Show every line of the entries below that contains the word "accomplish".
═══ Given records
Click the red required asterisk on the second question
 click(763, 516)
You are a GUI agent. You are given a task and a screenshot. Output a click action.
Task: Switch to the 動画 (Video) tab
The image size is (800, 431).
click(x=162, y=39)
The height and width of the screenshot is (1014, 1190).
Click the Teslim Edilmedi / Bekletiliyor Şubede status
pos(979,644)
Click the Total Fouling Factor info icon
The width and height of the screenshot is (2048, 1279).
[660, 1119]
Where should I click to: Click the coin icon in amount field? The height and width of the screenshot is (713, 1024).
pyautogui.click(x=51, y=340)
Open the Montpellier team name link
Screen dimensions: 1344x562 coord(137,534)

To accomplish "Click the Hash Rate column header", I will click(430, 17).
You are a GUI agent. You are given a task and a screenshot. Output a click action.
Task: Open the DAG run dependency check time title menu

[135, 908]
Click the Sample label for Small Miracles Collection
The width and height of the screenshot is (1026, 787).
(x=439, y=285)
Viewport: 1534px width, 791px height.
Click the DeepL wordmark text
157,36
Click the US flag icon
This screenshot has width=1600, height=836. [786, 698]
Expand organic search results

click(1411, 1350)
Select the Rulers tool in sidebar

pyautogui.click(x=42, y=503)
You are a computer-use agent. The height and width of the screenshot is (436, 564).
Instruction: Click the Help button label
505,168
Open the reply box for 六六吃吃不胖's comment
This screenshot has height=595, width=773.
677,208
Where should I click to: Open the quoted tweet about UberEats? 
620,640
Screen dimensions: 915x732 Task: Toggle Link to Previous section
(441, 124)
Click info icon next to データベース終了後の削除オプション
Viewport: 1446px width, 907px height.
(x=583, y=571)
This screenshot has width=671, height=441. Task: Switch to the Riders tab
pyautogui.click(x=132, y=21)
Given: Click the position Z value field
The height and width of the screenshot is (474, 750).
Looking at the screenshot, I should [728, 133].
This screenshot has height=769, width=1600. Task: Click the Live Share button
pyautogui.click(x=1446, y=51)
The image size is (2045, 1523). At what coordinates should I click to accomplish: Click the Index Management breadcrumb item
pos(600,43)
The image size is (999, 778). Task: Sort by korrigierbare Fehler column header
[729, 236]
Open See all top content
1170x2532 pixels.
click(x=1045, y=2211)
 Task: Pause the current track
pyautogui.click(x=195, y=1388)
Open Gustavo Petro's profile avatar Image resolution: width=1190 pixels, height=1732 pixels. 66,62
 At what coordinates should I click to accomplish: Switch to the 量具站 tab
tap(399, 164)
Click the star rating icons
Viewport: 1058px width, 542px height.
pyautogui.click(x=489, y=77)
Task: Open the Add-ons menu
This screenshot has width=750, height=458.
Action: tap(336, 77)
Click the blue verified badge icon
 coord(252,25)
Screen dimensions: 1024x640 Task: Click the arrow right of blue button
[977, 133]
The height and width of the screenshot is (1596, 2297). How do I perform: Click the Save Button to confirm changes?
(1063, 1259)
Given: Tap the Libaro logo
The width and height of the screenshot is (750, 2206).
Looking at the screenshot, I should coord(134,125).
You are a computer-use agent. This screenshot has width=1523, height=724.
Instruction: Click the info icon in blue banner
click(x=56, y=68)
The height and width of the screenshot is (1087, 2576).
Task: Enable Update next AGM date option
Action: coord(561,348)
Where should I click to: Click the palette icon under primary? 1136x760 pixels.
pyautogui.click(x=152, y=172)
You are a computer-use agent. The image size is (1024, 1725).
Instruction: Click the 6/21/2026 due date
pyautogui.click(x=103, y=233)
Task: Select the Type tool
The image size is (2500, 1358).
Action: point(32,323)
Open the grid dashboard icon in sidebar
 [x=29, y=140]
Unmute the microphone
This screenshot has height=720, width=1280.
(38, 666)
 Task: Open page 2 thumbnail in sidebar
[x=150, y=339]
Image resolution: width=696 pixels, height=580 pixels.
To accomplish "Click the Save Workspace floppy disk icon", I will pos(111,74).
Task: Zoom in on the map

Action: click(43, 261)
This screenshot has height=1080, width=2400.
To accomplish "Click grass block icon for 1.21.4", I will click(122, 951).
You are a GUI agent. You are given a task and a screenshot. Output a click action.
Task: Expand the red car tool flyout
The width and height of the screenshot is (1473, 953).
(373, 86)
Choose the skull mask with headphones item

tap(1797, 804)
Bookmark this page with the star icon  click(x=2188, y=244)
══════
### Response to the exercise
To accomplish "Click the Hash Rate column header", I will click(430, 17).
The image size is (2045, 1523). At what coordinates should I click to accomplish: Click the Index Management breadcrumb item
 At what coordinates should I click to accomplish: Switch to the 量具站 tab
To accomplish "Click the Save Workspace floppy disk icon", I will pos(111,74).
To accomplish "Click grass block icon for 1.21.4", I will click(122, 951).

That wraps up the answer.